Philadelphia attorney Daniel Siegel clued in his audience to some state ethics opinions that highlight those questions in his presentation, “Moving Your Practice to the Cloud Safely and Ethically,” at the ABA Annual Meeting in Chicago on Thursday.
Small law firms may feel underpowered facing big cloud computing vendors, and giants like Google and Apple’s iCloud have elements in their generic terms of service that are ethically unacceptable under rules of professional lawyer conduct.
But Siegel rules out avoiding Internet practice all together. “Yes there are issues,” he says, “but … we need to be prudent, as with any other technology“ lawyers have come to depend on. So questioning vendors on what security, access and service they provide is as necessary as with any other legal tool.

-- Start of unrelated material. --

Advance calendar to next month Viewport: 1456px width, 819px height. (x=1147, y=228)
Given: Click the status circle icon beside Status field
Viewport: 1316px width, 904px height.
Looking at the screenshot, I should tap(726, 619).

Not surprising was his selection of the Pennsylvania Bar Association’s Formal Opinion 2010-200 (PDF)—Siegel helped write it. But he also cited the Iowa State Bar Association Ethics Opinion 11-01 (PDF) as giving “the most practical list of things lawyers must consider” when choosing vendors to store client information and collaborate on the Internet.
Among the most important queries Siegel cited is whether a password is required to access the stored data—something that may be assumed. But if the answer is no, the potential vendor is severely lacking in security. Using a vendor who has a third party audit its security is another must, as is having your data stored on dedicated server rather than a shared one. And make sure that server is in the U.S., because rules in foreign nations may make promises of security unenforceable if the data is there.
Siegel split his presentation between the scary and the solutions, but one other well-used Net tool got some attention: “The least secure communication is email,” he says, noting that it can bounce around the Internet and be illicitly accessed anywhere along the way.
Emphasizing that a good portion of cloud security is in in-office procedures, he says his firm includes in its engagement letter issues like whether normal email can be used or if encrypted mail or other methods are necessary.
And some information, like confidential or court-sealed documents, should never be put on the Web. As he notes, “Coca-Cola is not going to put its formula online.”